Today I wrote a report about jellyfish:
Jellyfish of the Mediterranean (Pelagia noctiluca) are also known as mauve stingers. Pelagia means “of the sea’” in Latin. Nocti means night, while luca stands for light. They live on the coast everywhere except in the north and Indian Ocean which includes Russia, Canada mainlands, India and the east of Africa. They are found mostly in warm and temperate waters. They are bioluminescent, so they shed light when it becomes dark.

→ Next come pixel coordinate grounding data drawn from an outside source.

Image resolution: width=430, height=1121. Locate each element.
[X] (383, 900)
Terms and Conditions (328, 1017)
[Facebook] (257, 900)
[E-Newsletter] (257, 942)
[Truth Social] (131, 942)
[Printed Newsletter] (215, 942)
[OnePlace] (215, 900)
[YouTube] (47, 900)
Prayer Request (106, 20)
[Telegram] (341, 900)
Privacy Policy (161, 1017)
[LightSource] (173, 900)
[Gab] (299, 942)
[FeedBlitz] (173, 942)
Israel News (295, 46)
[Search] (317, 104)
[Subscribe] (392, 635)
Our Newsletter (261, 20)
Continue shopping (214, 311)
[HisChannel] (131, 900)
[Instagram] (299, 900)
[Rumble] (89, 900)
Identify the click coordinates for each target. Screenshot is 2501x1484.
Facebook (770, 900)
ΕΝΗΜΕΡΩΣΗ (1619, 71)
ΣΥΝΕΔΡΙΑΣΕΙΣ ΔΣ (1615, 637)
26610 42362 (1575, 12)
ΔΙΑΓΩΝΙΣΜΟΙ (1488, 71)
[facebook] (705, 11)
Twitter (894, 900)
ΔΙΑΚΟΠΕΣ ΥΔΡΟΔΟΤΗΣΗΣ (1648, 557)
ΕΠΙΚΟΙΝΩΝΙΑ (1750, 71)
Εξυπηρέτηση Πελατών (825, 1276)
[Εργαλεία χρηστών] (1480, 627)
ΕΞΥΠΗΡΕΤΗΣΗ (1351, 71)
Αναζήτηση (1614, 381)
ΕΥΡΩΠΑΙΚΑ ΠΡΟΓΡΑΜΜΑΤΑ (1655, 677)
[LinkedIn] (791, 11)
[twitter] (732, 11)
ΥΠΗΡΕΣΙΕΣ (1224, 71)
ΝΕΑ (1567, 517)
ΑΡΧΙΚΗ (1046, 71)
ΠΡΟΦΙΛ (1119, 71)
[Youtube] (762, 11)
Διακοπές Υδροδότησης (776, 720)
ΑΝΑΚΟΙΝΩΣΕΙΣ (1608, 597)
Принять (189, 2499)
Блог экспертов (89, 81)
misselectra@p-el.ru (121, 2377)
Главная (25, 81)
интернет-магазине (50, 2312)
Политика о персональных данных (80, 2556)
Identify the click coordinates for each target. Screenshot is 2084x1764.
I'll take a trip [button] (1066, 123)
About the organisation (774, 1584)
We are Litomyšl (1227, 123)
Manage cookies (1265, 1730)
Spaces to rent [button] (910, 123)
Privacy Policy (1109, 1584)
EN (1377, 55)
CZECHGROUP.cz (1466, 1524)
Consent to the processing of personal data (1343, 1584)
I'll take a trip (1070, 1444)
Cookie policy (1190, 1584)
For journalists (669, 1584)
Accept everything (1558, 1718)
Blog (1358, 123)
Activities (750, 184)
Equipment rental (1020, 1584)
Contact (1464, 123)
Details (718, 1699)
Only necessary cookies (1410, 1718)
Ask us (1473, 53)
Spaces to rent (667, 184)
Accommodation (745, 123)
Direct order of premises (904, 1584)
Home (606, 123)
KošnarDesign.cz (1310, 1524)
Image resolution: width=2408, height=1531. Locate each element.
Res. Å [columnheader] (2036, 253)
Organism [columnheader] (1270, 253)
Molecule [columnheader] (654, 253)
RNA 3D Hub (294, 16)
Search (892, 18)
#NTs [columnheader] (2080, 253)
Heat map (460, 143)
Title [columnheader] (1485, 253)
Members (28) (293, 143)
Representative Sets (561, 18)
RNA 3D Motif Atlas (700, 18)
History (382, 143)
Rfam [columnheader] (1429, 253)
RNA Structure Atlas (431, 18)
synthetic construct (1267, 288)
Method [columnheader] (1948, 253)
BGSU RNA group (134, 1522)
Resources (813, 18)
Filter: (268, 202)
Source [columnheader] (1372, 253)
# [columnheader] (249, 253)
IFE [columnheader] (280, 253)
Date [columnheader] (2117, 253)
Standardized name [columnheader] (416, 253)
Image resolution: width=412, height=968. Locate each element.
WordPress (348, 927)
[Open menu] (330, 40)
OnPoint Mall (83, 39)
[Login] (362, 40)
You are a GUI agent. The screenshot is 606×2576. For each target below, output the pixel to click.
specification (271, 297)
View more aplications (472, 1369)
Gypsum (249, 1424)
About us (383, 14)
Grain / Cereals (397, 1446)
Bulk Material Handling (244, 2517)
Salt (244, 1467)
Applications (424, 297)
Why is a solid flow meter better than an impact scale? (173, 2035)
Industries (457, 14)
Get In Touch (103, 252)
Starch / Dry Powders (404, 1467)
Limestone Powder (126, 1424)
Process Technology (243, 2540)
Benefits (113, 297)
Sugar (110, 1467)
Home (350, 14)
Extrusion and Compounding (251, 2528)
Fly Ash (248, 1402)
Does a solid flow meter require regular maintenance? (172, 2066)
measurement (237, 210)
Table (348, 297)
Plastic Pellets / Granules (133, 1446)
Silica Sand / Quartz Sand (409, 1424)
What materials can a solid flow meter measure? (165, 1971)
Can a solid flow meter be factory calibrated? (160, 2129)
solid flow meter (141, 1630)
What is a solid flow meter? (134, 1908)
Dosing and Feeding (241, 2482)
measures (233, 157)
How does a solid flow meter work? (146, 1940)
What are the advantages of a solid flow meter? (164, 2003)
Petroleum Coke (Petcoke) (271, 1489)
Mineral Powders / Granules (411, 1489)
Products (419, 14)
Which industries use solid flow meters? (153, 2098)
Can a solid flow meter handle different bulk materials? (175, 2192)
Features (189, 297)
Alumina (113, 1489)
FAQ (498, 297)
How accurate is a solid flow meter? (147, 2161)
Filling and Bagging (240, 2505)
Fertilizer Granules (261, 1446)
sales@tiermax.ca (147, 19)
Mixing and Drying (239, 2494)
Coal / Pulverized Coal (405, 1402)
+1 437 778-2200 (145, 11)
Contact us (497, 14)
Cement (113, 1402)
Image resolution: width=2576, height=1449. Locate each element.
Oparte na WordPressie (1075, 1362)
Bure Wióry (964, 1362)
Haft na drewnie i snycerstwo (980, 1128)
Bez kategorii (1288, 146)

Pelagia noctiluca feed mostly on plankton, other jellyfish, fish eggs and small fish. Considered carnivores, they are not known for eating plants. They will suck up their prey until it reaches their tentacles. The tentacles are poisonous but will only mildly sting for humans and may not hurt other big creatures including sharks, swordfish and sea turtles. They surprisingly do not have a liver, intestines, or pancreas. The food goes into the bell and is broken down and delivers the nutrients to the jellyfish and then it throws out the rest. The jellyfish has a different digestive system. Animals that eat the jellyfish include swordfish, sharks, sea turtles, and penguins.
The sting of the Pelagia noctiluca is painful but also quite itchy. The sting will also burn, so be careful. If you do happen to be stung, don’t rub the sting, or dab with hot water, alcohol, or ammonia. Vinegar can sometimes make it better, but sometimes worse, so I would suggest not to add vinegar. Things to do to help:
- Rinse off with seawater
- If available, add a mixture of seawater and baking soda for 1-2 minutes to get away any of the leftover stinging cells
- Remove leftover tentacles with a plastic credit card, tweezers, etc.
- Apply a cold pack, plastic bag with ice, etc. for 5-15 minutes
The tentacles are the only place where they sting, so if you touch the top (bell) you will not get stung, but still do not touch the bell.